Begoña Hernández hace una aportación espléndida y muy valiosa a la lucha obrera mexicana y a la historia de los movimientos sociales en nuestro país al regalarnos esta biografía del chaparrito (así le decían los ferrocarrileros: Vas bien, chaparrito; síguele, chaparrito; dales duro tú, chaparrito; estamos contigo).
Como dice muy bien el estudioso de la irrupción de las masa obreras en la vida pública del país, el doctor en ciencias políticas y sociales Antonio Alonso, Demetrio Vallejo fue el detonador de la insurgencia sindical en 1958 y el líder que influyó poderosamente en otros gremios. El movimiento ferrocarrilero encabezado por Vallejo puso al gobierno en ascuas y logró, con su solo ejemplo de limpieza y arrojo, paralizar a todo el país. Vallejo no sólo exaltó la combatividad emotiva de los ferrocarrileros, sino que fomentó la reflexión y el análisis de los problemas sociales de los obreros frente a la empresa y frente al país.
Veo a Begoña Hernández como a las juchitecas que con sus largas enaguas y sus huipiles se tiraban sobre los rieles frente a la locomotora para impedir que el maquinista titubeante o presionado por las ofertas de la empresa la arrancara. Con su excelente biografía, Begoña se tiende sobre los rieles de la historia de la lucha obrera y la de los ferrocarriles mexicanos que rayan a nuestro país desde el porfiriato. (Allí sí le atinó don Porfirio al construir las vías que comunicaban a la capital con la frontera sur y la frontera norte a través del Ferrocarril Central Mexicano y el Ferrocarril Nacional Mexicano.) También Begoña da en el blanco al escoger para su tesis después de obtener la licenciatura en historia, en 1984, (aprobada con mención honorífica) a Gustavo A. Madero, hermano de Francisco, pero seguramente fueron sus trabajos sobre las huelgas de Río Blanco y de Cananea las que la llevaron a apasionarse por ese icono de la lucha obrera, Demetrio Vallejo Martínez.

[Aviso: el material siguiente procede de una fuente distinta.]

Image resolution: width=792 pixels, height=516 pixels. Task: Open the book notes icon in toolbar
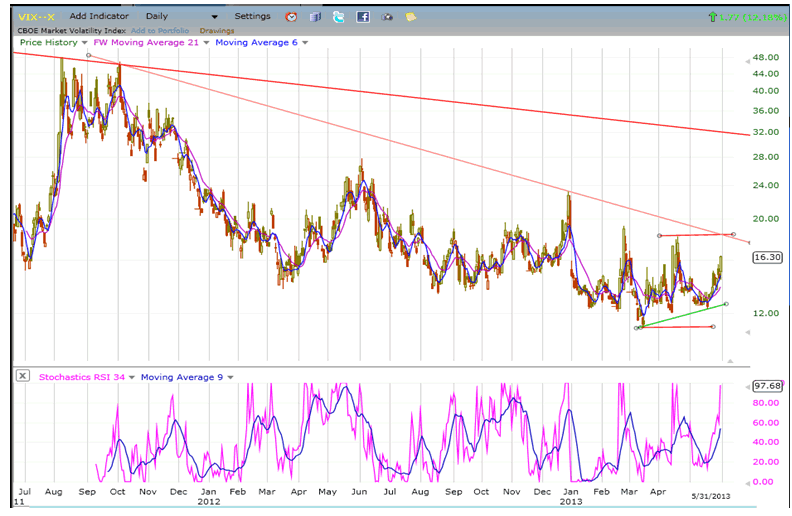pyautogui.click(x=315, y=17)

Sé que hay todo un fetichismo en torno a la vía. Las vías pulidas por las inmensas ruedas de acero son un destino en sí. A lo largo de los años las recorren siempre las mismas ruedas que avanzan hacia una misma estación, un mismo destino y nos llevan lejos de nuestra casa, lejos de nosotros mismos. Rodar es bonito, rodar por la cintura de la tierra, rodar para conocer mundo, mirar la puesta del sol desde la ventanilla. Podríamos, si así quisiéramos, quedarnos en alguno de los campamentos de los peones de vía. Las vías de tren fascinan y una de las heroínas de Tolstoi, Ana Karenina, por amor traicionado, se tira y cae de rodillas frente a una locomotora que se le viene encima como una gigantesca rueda de acero de fuerza implacable. En ese preciso instante, según Tolstoi, alcanza a murmurar: ¡Dios, perdóname por todo!
No sé si esta imagen ha perseguido a Begoña igual que a mí, y tampoco estoy segura de que recurriríamos a Dios en el último momento, pero de lo que sí tengo la certeza es de que las viejas locomotoras golpean nuestro corazón con sus buques-tanque y sus vagones igualmente viejos que conservan huellas de las balas revolucionarias. Nos hacen pensar en Demetrio Vallejo y en la generosidad, el sortilegio y la entereza de sus días de combate al frente de un movimiento ferrocarrilero en el que creyeron muchos hombres dispuestos a jugarse la vida por un México mejor para todos nosotros.